The proposed school is one of over 70 groups of teachers, parents and charities to have won a place on the national programme with the New Schools Network.
The programme is run by an independent education charity and provides personalised support to free school groups in the form of an adviser, intensive educational, financial and operational advice, as they prepare to submit an application to the Department for Education (DfE) to open a free school from 2015.
The all-through school is based on the Montessori and Human Scale Education principles, and aims to use small learning groups and a teacher/child ratio which it is believed allows children to be known well, understood and responded to, in order to develop and engage children to attain GCSEs and the new English Baccalaureate, while meeting the requirements of the national curriculum. The school would start with 24 children in the primary section and 40 in the secondary and increase pupil numbers in phases. It would be state-funded, free from local authority control and have a board of governors.

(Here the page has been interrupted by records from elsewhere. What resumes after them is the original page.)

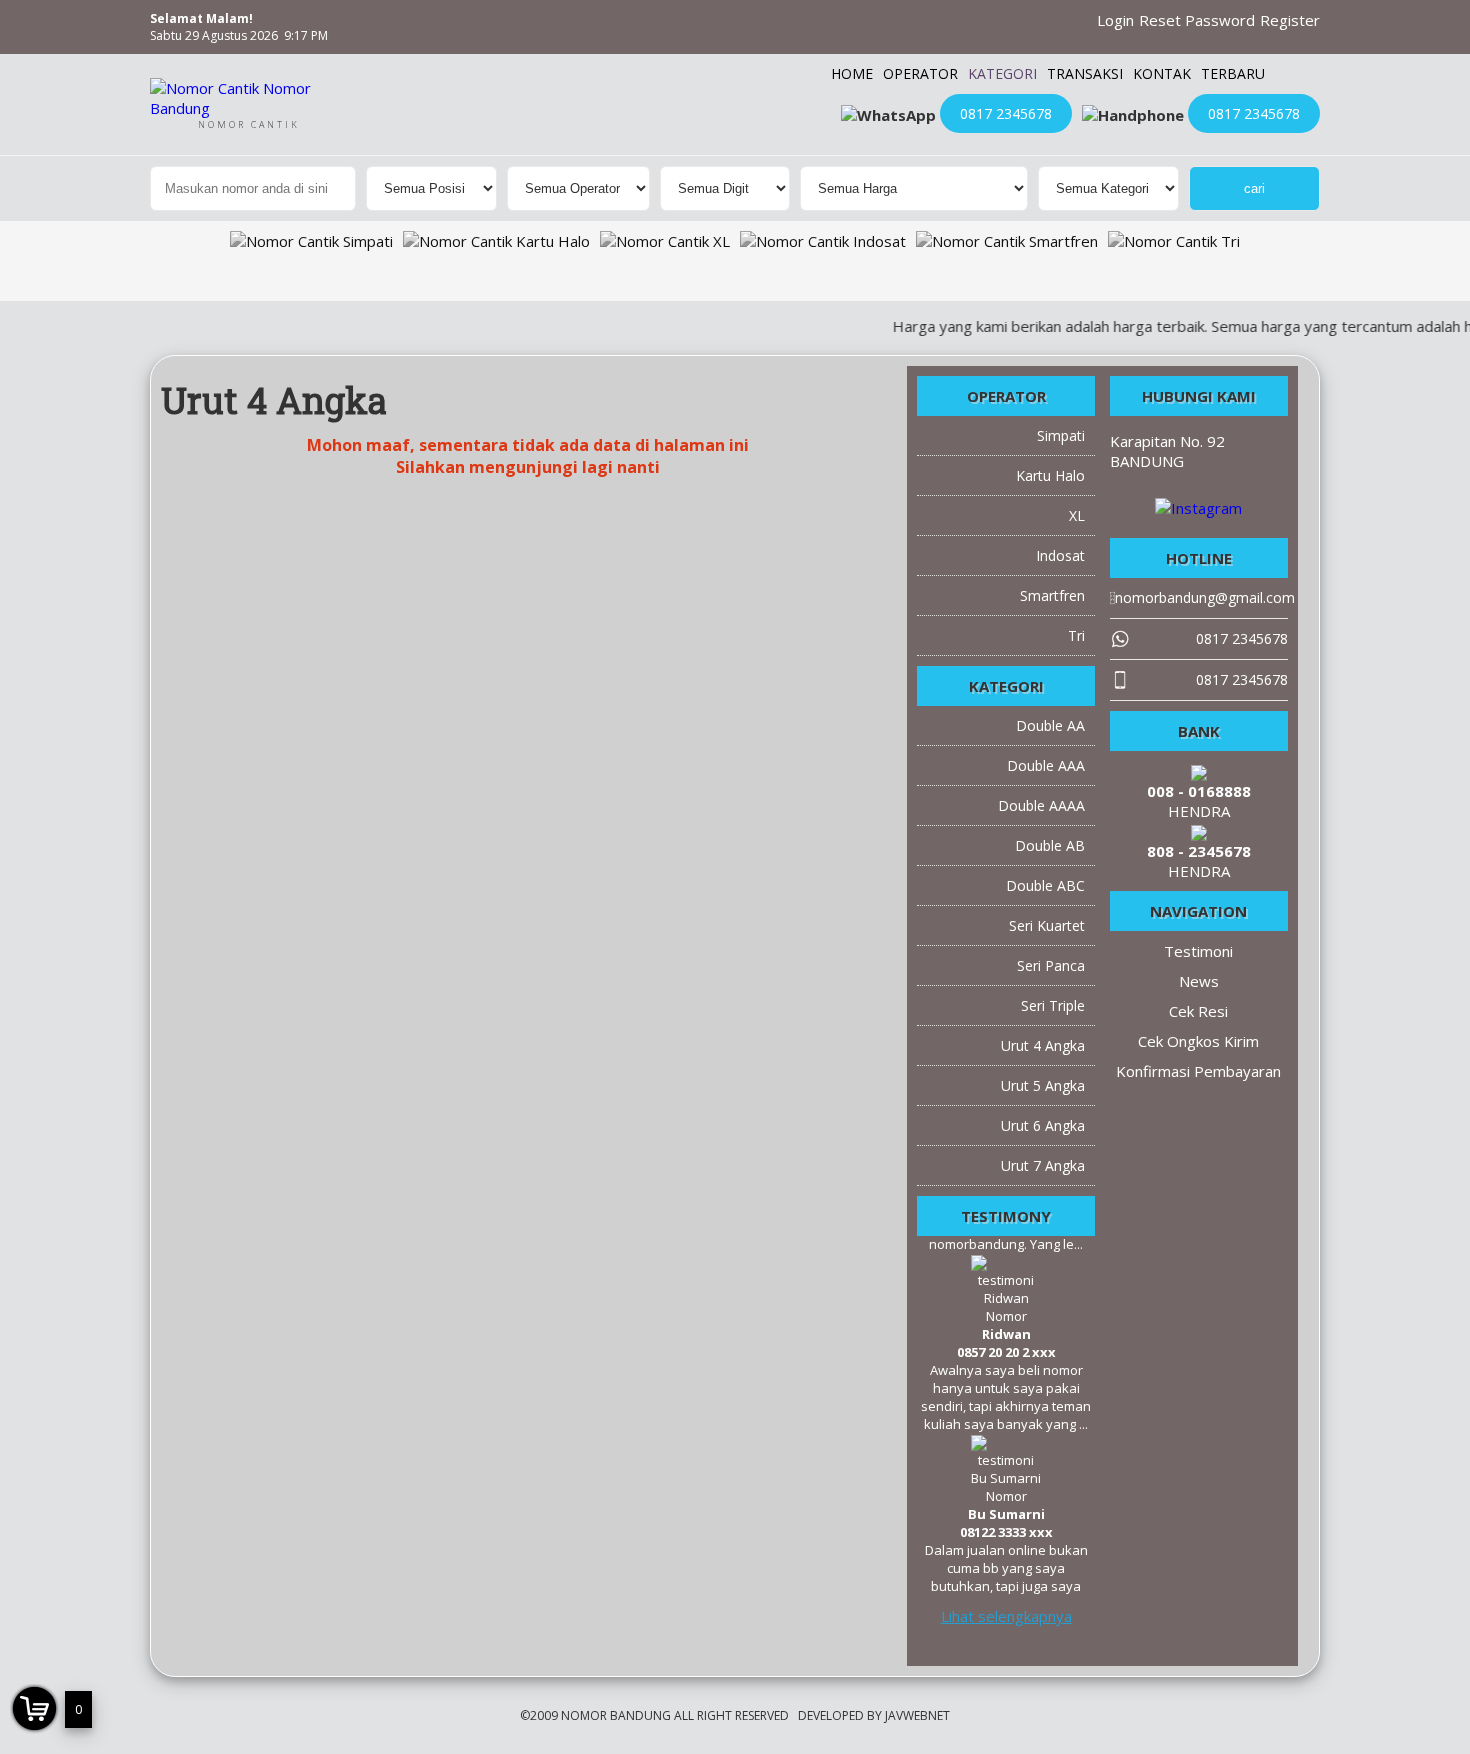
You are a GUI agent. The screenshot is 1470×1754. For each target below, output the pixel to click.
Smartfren (1052, 595)
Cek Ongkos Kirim (1198, 1041)
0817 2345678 (1006, 113)
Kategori (1002, 73)
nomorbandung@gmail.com (1265, 1735)
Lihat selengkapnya (1006, 1616)
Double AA (1050, 725)
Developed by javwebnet (874, 1715)
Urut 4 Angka (1043, 1045)
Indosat (1060, 555)
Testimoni (1198, 951)
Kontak (1162, 73)
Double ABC (1045, 885)
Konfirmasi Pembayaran (1198, 1071)
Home (852, 73)
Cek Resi (1198, 1011)
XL (1077, 515)
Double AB (1050, 845)
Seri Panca (1051, 965)
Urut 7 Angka (1043, 1165)
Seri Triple (1053, 1005)
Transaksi (1085, 73)
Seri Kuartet (1047, 925)
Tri (1076, 635)
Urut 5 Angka (1043, 1085)
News (1199, 981)
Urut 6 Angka (1043, 1125)
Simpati (1061, 435)
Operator (920, 73)
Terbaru (1233, 73)
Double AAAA (1041, 805)
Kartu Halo (1050, 475)
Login (1115, 20)
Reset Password (1197, 20)
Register (1290, 20)
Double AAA (1046, 765)
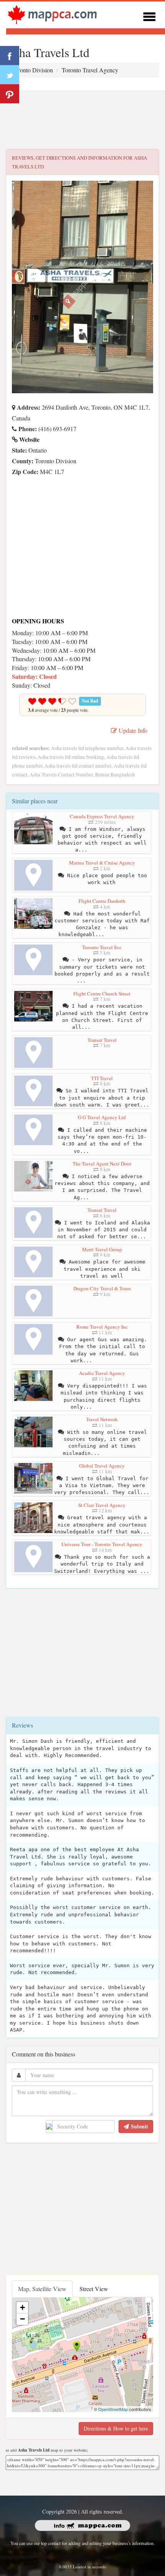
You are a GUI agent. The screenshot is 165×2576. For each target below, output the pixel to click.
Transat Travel (102, 1039)
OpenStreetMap (113, 2409)
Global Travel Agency (102, 1465)
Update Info (132, 730)
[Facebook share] (9, 55)
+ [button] (22, 2307)
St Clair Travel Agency (101, 1505)
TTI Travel (102, 1078)
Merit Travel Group (102, 1249)
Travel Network (102, 1419)
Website (29, 439)
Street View (93, 2289)
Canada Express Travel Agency (102, 816)
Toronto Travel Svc (102, 947)
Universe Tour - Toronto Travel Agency (101, 1544)
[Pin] (9, 93)
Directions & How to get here (116, 2428)
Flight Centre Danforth (102, 900)
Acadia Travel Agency (102, 1373)
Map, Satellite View (42, 2289)
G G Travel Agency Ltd (102, 1117)
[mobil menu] (149, 15)
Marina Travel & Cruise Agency (102, 862)
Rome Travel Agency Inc (102, 1326)
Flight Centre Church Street (101, 993)
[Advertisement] (82, 120)
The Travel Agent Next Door (102, 1163)
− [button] (22, 2319)
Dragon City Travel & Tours (102, 1288)
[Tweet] (9, 74)
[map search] (52, 14)
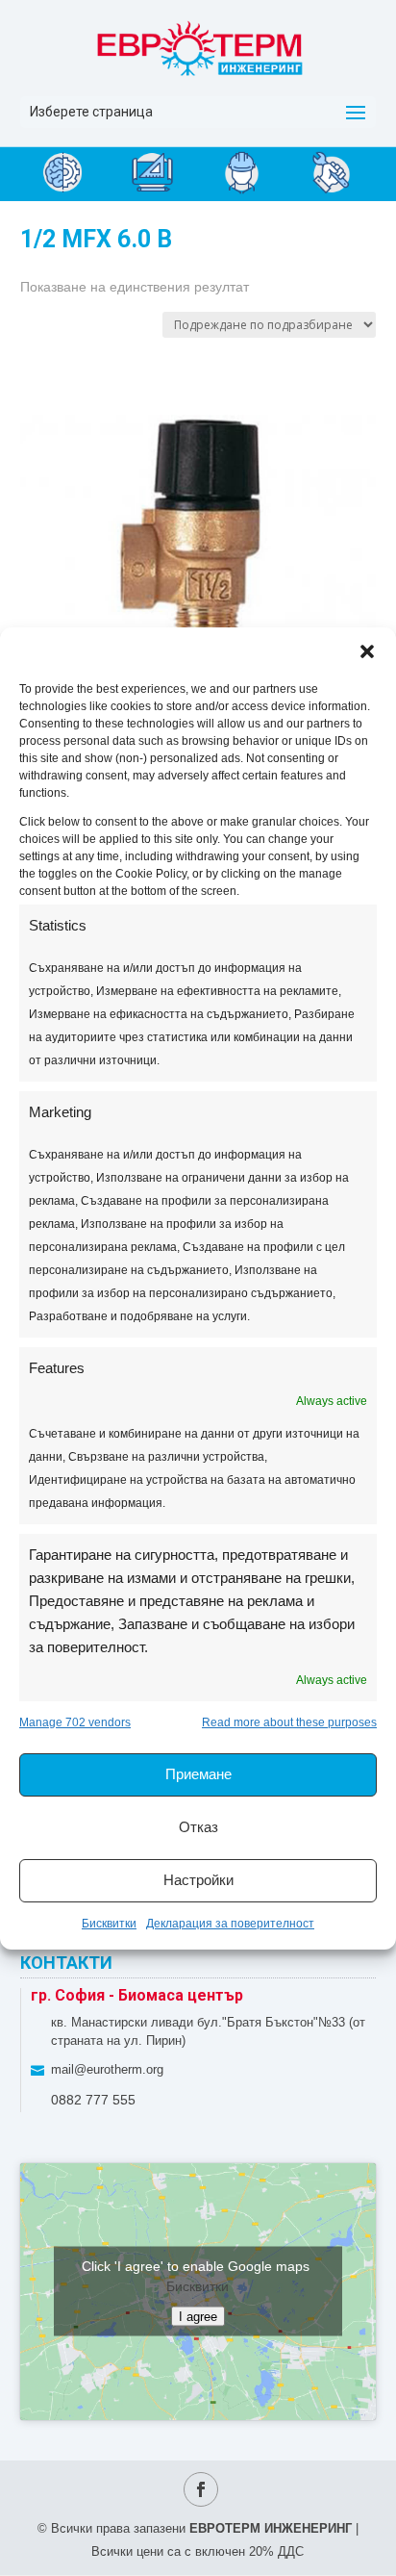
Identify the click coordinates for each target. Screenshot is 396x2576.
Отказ (198, 1827)
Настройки (198, 1880)
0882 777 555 (93, 2099)
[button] (367, 651)
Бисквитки (109, 1923)
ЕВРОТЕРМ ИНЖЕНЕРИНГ (270, 2528)
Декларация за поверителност (230, 1923)
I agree (198, 2316)
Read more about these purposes (289, 1722)
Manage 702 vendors (75, 1722)
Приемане (198, 1774)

The location has yet to be decided, but is likely to be on the border of the three counties and close to the A40.
Last month the group was successful in an application to the New Schools Network (NSN) Development Fund. The group will receive £5,000 in funding towards the cost of marketing and research and help in their bid to raise £15,000 towards the application costs.
Mrs Mclellan is hoping to submit the DfE application by the end of December, and hopes more people will get involved in fundraising, publicity, marketing and research.
Natalie Evans, NSN’s director said: “The development programme has been designed to help support each group in making their vision a reality, and I am delighted to be welcoming Wye Valley Free School onto the programme.”
“We look forward to working with them as they develop their plans in more detail and work with their local community to gather support for their proposed new school.”
The group is holding a free talk on Human Scale Education by James Wetz, a former headteacher who made Channel Four’s dispatches programme, ‘The Children Left Behind’ and a presentation by the group at 7.30pm in The Priory, Monmouth on November 25.